Thứ Tư, 31 tháng 8, 2016

Chocolate Cheesecake Recipe


This chocolate cheesecake is the first recipe that I ever wrote out, complete with spelling mistakes like ‘wisk the egg whites’ and ‘chill untill set’.  I had been to a neighbours house for dinner when I was about 7 years old and fell in love with the delicious rich chocolatey taste.  I sat at her bench and painstakingly wrote out the long recipe – I am glad that I did as I have used it many times and it never fails to impress.
Jan3211200 requested a triple chocolate cheesecake so I have modified the recipe to have a very chocolatey base, toppings and decorations
so now really it’s a

quadruple chocolate cheesecake.

Triple chocolate cheesecake base
100g (3.53 ounces) milk chocolate
100g (3.53 ounces) or 2/3 cup plain chocolate cookies, crushed (for gluten free version use gluten free cookies)

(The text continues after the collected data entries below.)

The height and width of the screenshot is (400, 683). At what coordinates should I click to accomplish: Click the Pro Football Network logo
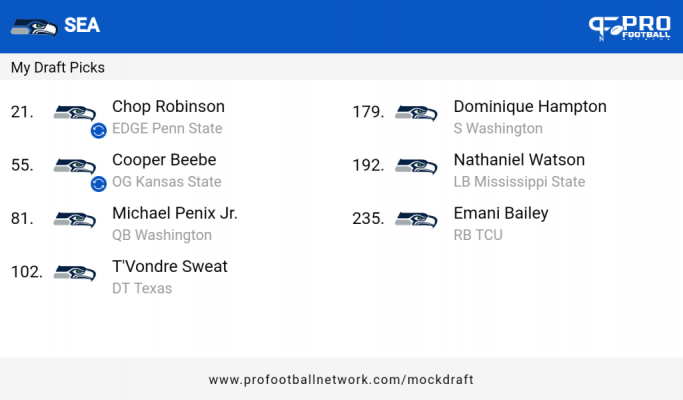(629, 27)
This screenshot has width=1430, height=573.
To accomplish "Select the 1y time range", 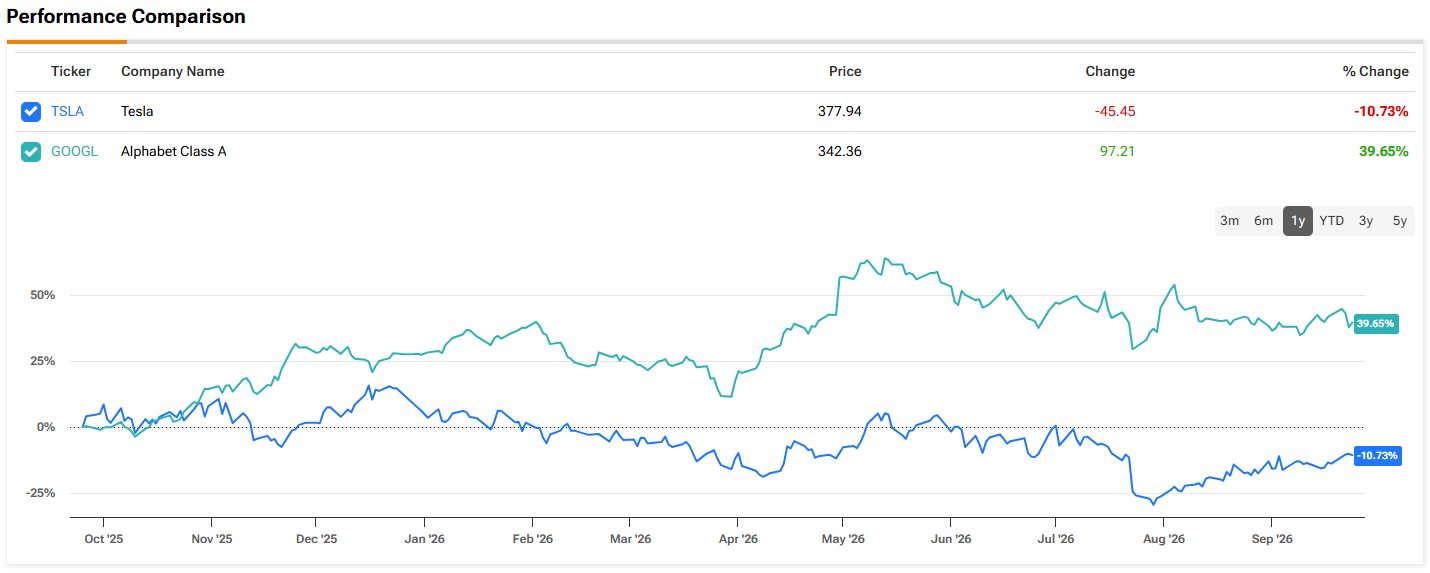I will pyautogui.click(x=1298, y=221).
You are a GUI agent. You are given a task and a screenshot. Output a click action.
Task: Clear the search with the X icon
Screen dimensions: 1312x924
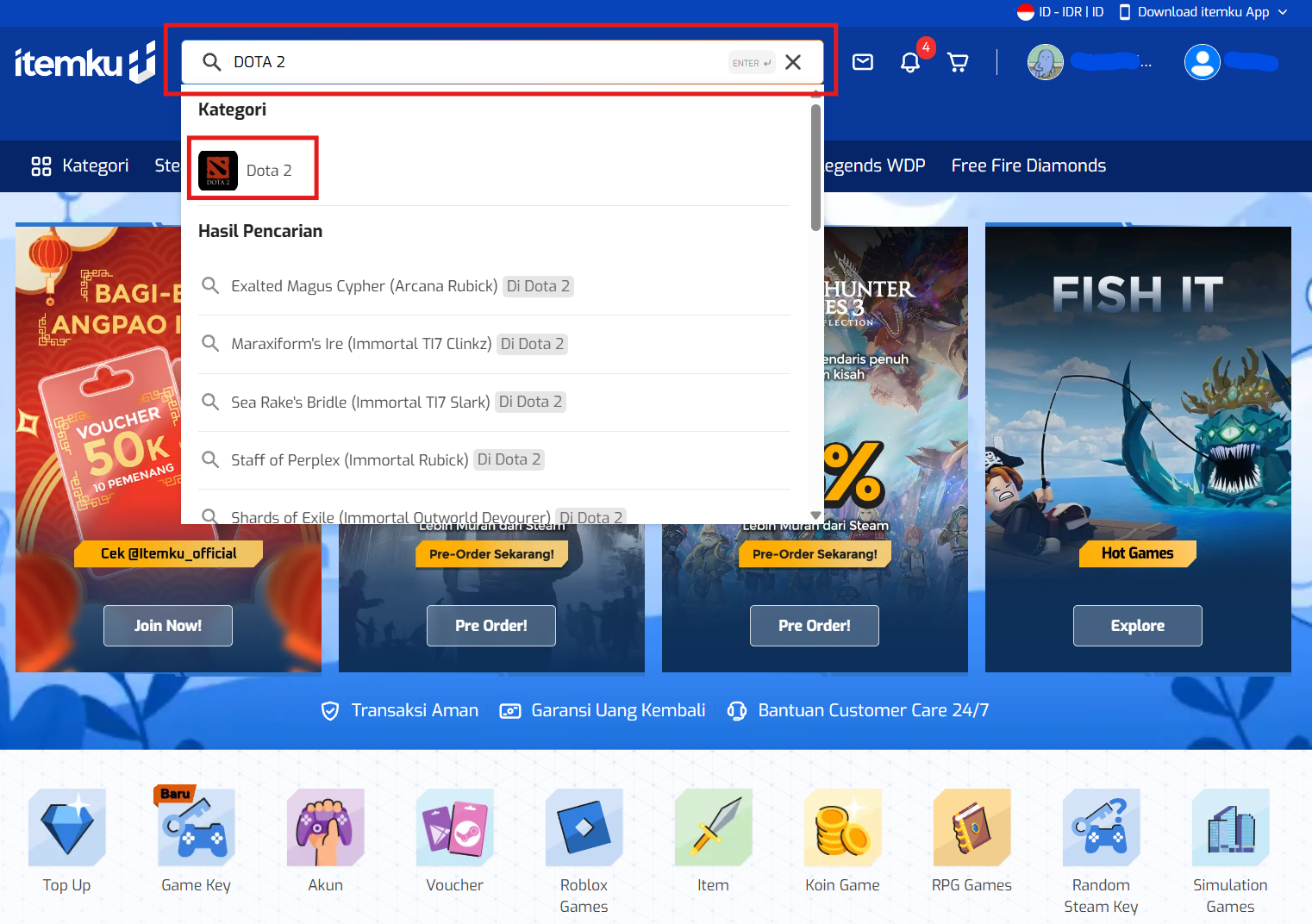coord(793,62)
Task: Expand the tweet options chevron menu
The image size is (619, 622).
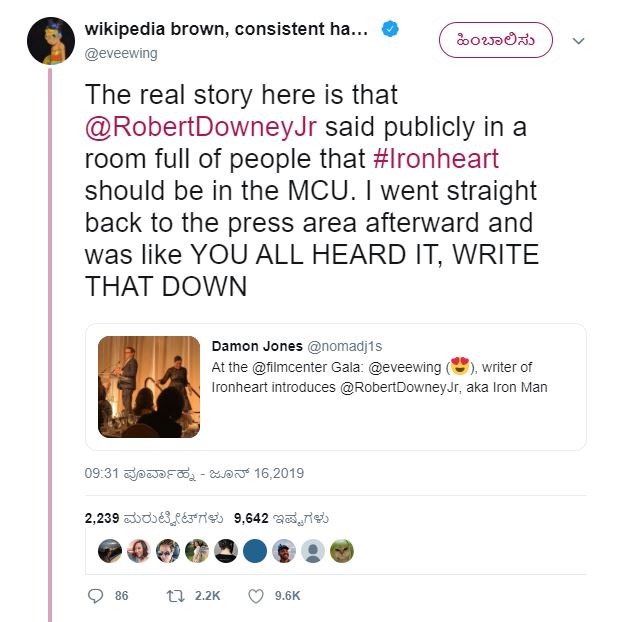Action: [x=578, y=41]
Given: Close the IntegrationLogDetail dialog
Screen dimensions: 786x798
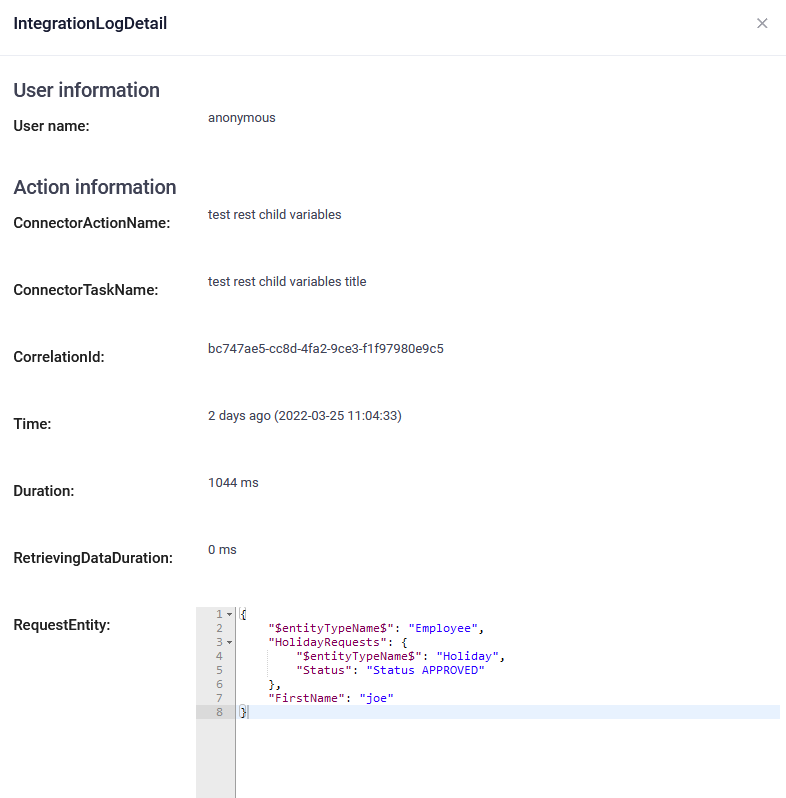Looking at the screenshot, I should click(762, 23).
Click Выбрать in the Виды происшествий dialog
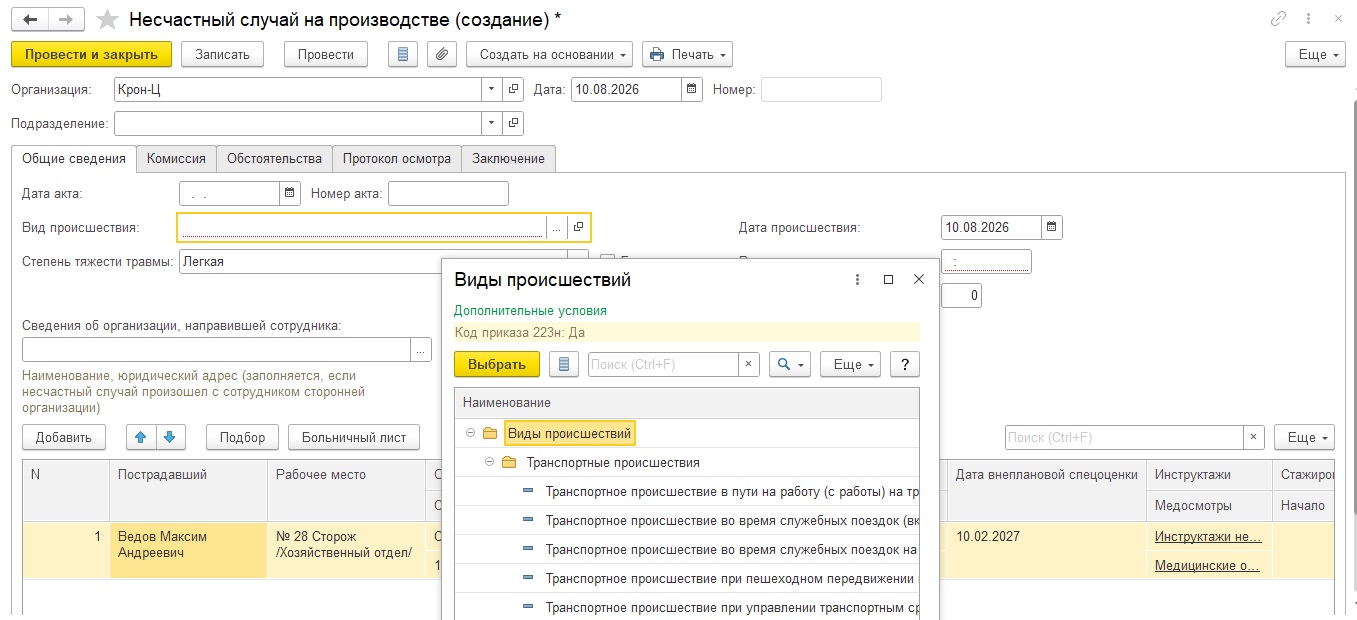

70g (2.47 ounces) or 1/4 cup (or 4 Tbsp) nutella
Chocolate Cheesecake Filling
4 tsp of gelatine
8 Tbsp or 120 millilitres (4.06 fluid ounces) of cold water
450g (15.87 ounces) or 1 3/4 cups cream cheese
200g (7.05 ounces) or 3/4 cup plus 3 Tbsp caster (super fine) sugar
4 eggs, separated
200g (7.05 ounces) chocolate (I use half milk and half dark chocolate)
250 millilitres (8.45 fluid ounces) or 1 cup plus 1 Tbsp cream (35%fat), lightly whipped
Decoration ingredients
Chocolate Glaze Recipe – follow the link to go to the post on chocolate glaze.  You could use chocolate ganache or plain whipped cream if you prefer.

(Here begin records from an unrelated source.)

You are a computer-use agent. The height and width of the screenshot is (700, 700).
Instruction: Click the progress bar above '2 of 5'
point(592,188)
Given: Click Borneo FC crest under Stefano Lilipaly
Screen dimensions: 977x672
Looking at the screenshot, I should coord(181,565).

50g (1.76 ounces) milk chocolate for chocolate decorations
chocolate cheesecake recipe ann reardon
To make the chocolate cheesecake base.
Melt you chocolate, stir in the nutella and then the crushed cookies.  Pour into a lined container and place in fridge to set.
To make the chocolate cheesecake filling
Sprinkle the gelatine over the cold water and set aside.  Using an electric mixer beat the cream cheese until smooth, then add the sugar, egg yolks and melted chocolate.

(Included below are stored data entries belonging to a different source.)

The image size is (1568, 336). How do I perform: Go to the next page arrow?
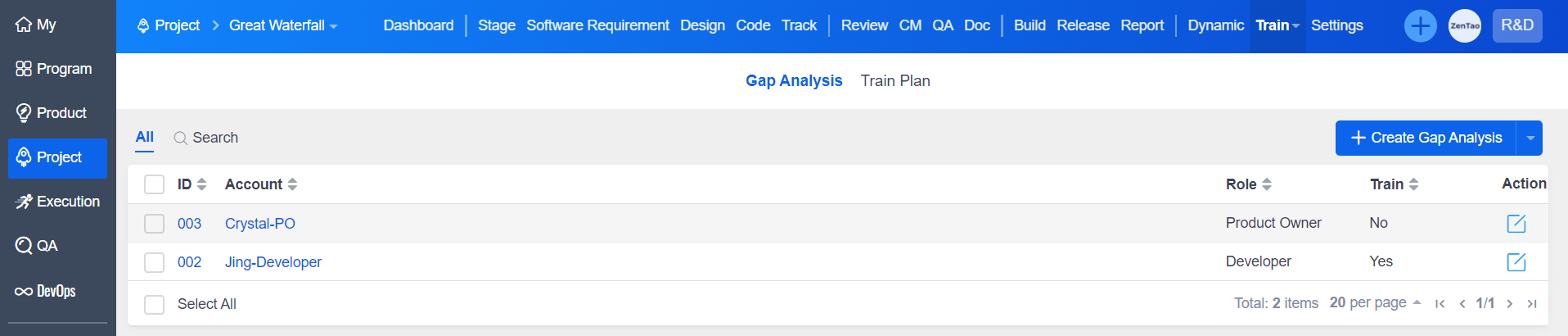pos(1509,304)
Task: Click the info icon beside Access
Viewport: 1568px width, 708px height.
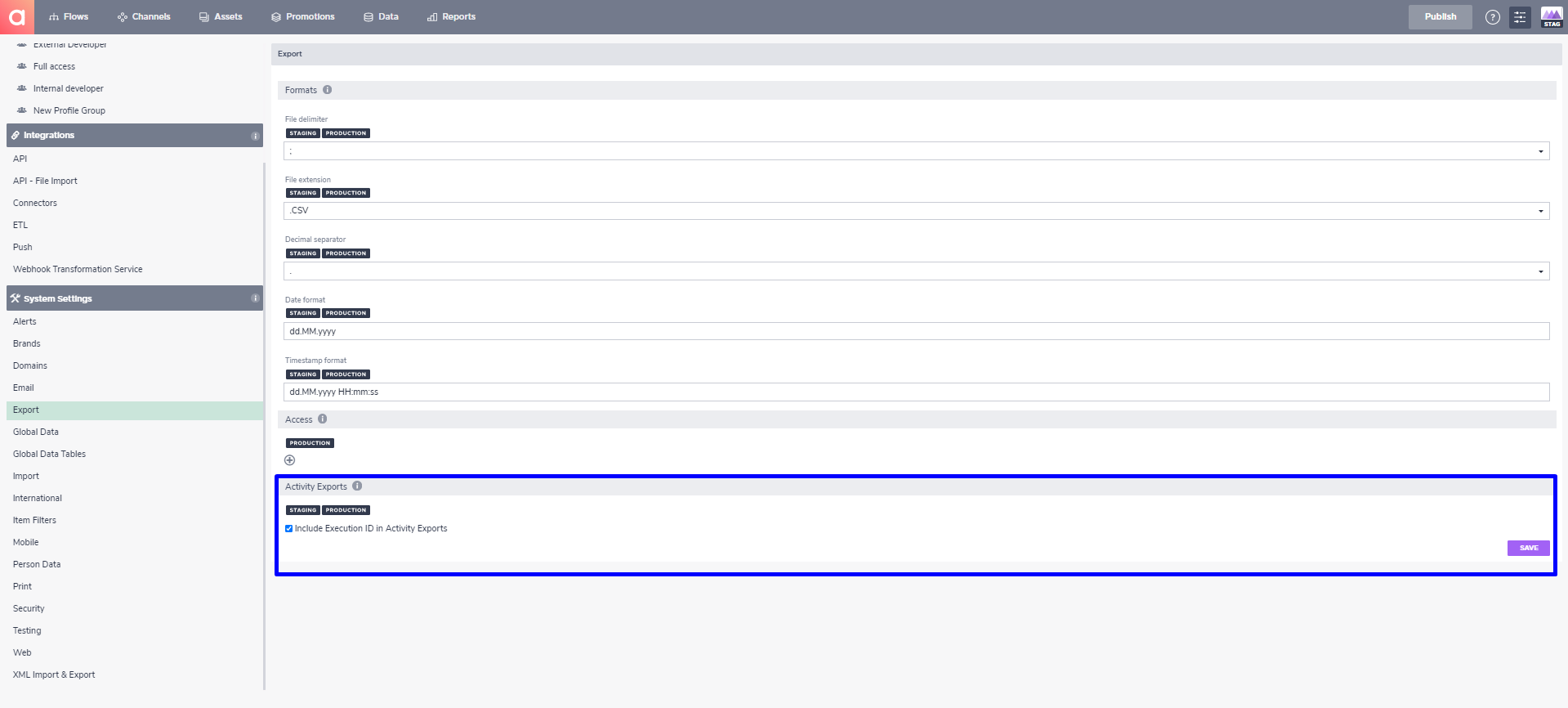Action: tap(323, 419)
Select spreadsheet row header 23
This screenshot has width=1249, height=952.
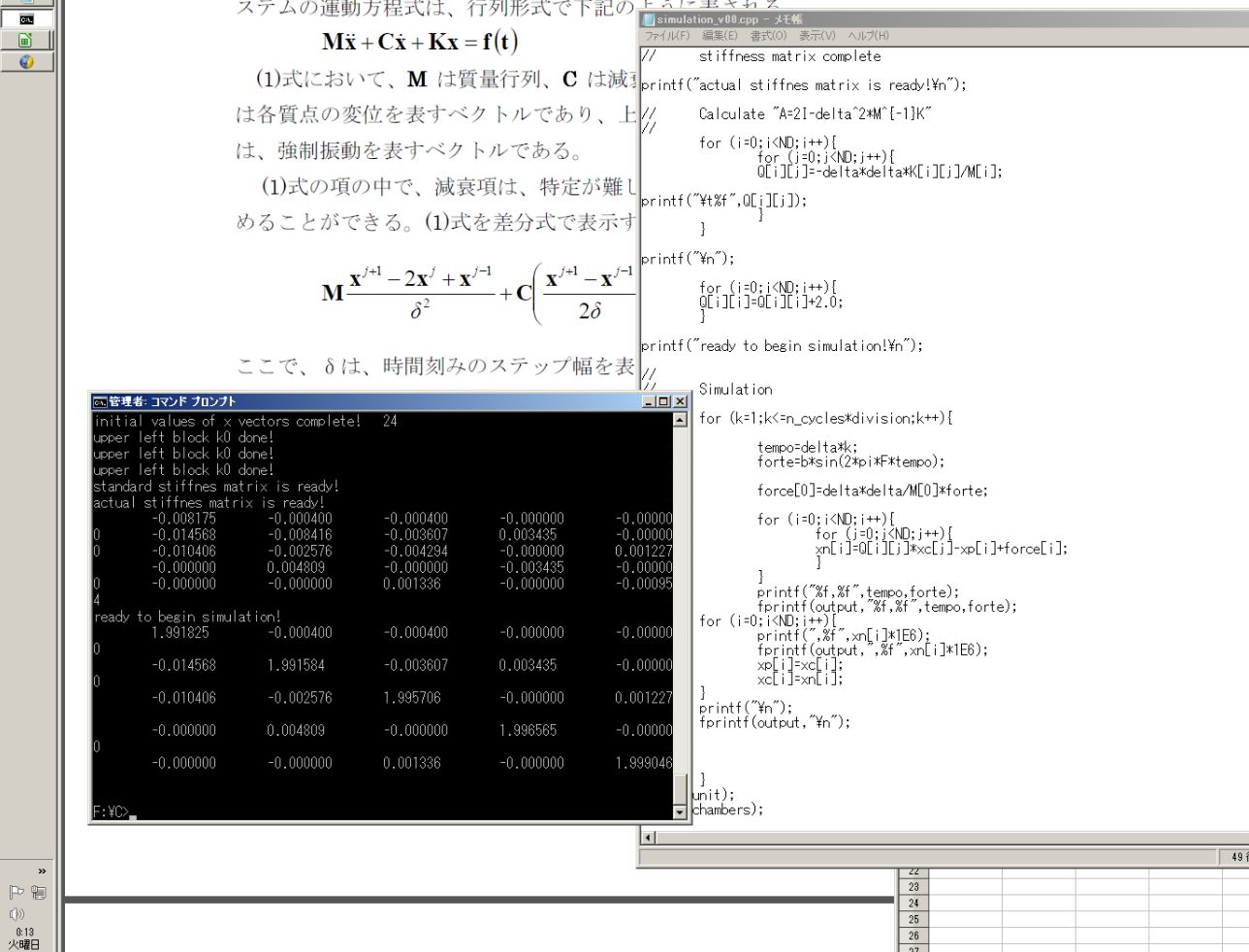[x=913, y=886]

In a seperate bowl whisk your egg whites to soft peaks.  In yet another bowl whip your cream.
Heat your gelatine in the microwave until it is melted.  Try 10 sec bursts at a time and watch it so that it does not boil and overflow – you can place it in a larger bowl if you are worried.
Pour the melted gelatine into the cream cheese mixture and whisk together.  Fold in the egg whites and finally fold int he shipped cream.  Pour over your base into your lined container and freeze until firm.  (SPHERE: To make cheese cake spheres pour mixture into hemishpere silicon moulds and freeze)
Decoration
Once frozen pour chocolate glaze over the top and return to the freezer.
(SPHERE: Once frozen join two halves together using a little extra cheesecake mixture to fill any gaps where they join.  Dip the sphere into the glaze, lift out and place on an upturned medicine cup).
Gently ease your cheesecake out of the container, remove the lining from the base and place on a plate.  Carefully remove the lining from the sides.
To make your chocolate decorations line a tray with alfoil, place circles of tempered chocolate onto the tray and then spread it using the back of a teaspoon. Allow to set hard then place on top of cheesecakes.